Water and carbon are a quantum pair because a peculiar phenomena known as quantum friction controls how water moves across a carbon surface. This effect, which was anticipated in an earlier theoretical study at the interface between liquid water and graphene, a single layer of carbon atoms, is empirically demonstrated in a new paper published in Nature Nanotechnology.
Advanced ultrafast techniques were used to perform this study. These findings might be used in the desalination and water purification of processes, and perhaps even in liquid-based computers.
Scientists have been perplexed by how water behaves near carbon surfaces over the past 20 years. It might move far more quickly than what is predicted by traditional flow theories, or it might create odd configurations like square ice.
Now, an international team of researchers from the Max Plank Institute for Polymer Research of Mainz (Germany), the Catalan Institute of Nanoscience and Nanotechnology (ICN2, Spain), and the University of Manchester (England), reports in the study published in Nature Nanotechnology on June 22, 2023, that water can interact directly with the carbon’s electrons a quantum phenomenon that is very unusual in fluid dynamics.
Small molecules in a liquid, like water, move randomly and continually collide with one another. In contrast, the atoms that make up a solid are perfectly ordered and are covered in an electron cloud. It is considered that the sole interaction between the solid and liquid worlds occurs when the liquid molecules crash into the atoms of the solid. The molecules of a liquid do not “see” the electrons of a solid.
Our findings are not only interesting for physicists, but they also hold potential implications for electrocatalysis and photocatalysis at the solid-liquid interface.
Xiaoqing Yu
However, a paradigm-shifting theoretical study published a little more than a year ago suggested that at the water-carbon interface, the molecules of the liquid and the electrons of the solid push and pull on each other, slowing the flow of the liquid. This novel effect was named “quantum friction.” However, the theoretical proposal lacked experimental verification.
“We have now used lasers to see quantum friction at work,” explains study lead author Dr. Nikita Kavokine, a researcher at the Max Planck Institute in Mainz and the Flatiron Institute in New York.
The group investigated a grapheme sample, which is composed of a single monolayer of carbon atoms organized in a honeycomb pattern. They used ultrashort red laser pulses (with a duration of only a millionth of a billionth of a second) to instantaneously heat up the graphene’s electron cloud.
Then, using terahertz laser pulses, which are sensitive to the temperature of the graphene electrons, they observed its cooling. This technique is called optical pump terahertz probe (OPTP) spectroscopy.
To their amazement, soaking the graphene in water caused the electron cloud to cool more quickly than it did when it was submerged in ethanol.
“This was yet another indication that the water-carbon couple is somehow special, but we still had to understand what exactly was going on,” Kavokine says.

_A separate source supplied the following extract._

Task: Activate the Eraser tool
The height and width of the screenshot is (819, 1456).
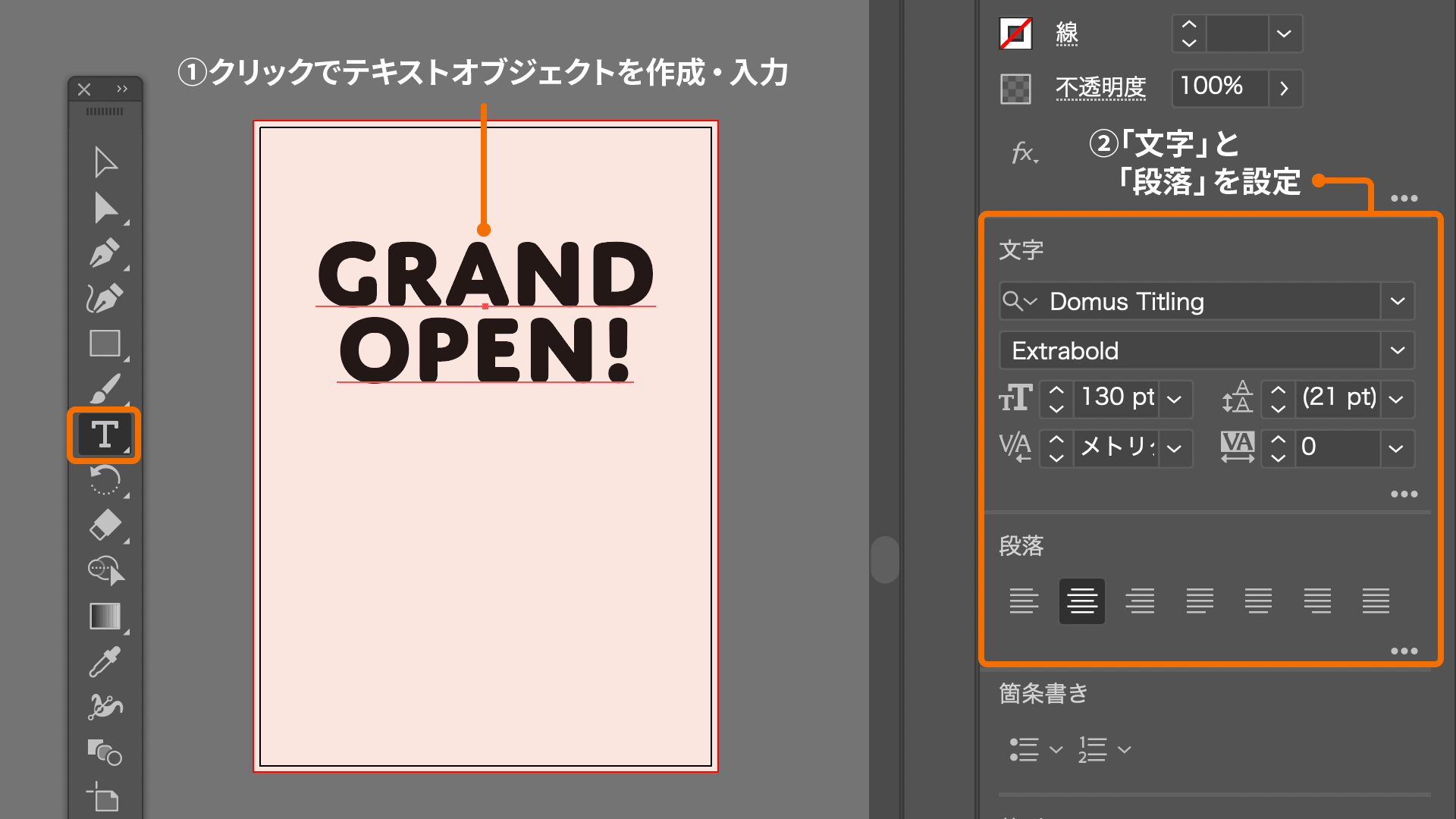Action: 105,525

One interpretation was that the water molecules were being pulled and pushed by the heated electrons, releasing some of their heat and causing them to cool through quantum friction. The theory was investigated further, and it was discovered that water-graphene quantum friction might account for the observed experimental results.
“It’s fascinating to see that the carrier dynamics of graphene keep surprising us with unexpected mechanisms, this time involving solid-liquid interactions with molecules none other than the omnipresent water,” comments Prof Klaas-Jan Tielrooij from ICN2 (Spain) and TU Eindhoven (The Netherlands).
What makes water special here is that its vibrations, called hydrons, are in sync with the vibrations of the graphene electrons, called plasmons, so that the graphene-water heat transfer is enhanced through an effect known as resonance.
The experiments thus confirm the basic mechanism of solid-liquid quantum friction. Quantum friction may be utilized to adjust the permeability characteristics of the nanoporous membranes in the context of filtering and desalination procedures.
“Our findings are not only interesting for physicists, but they also hold potential implications for electrocatalysis and photocatalysis at the solid-liquid interface,” says Xiaoqing Yu, Ph.D. student at the Max Planck Institute in Mainz and first author of the work.
The discovery was made possible by combining an experimental setup, a measurement device, and a theoretical framework three things that don’t typically go together. Gaining control of the interaction between water and electrons is currently the main issue.
“Our dream is to switch quantum friction on and off on demand,” Kavokine says. “This way, we could design smarter water filtration processes, or perhaps even fluid-based computers.”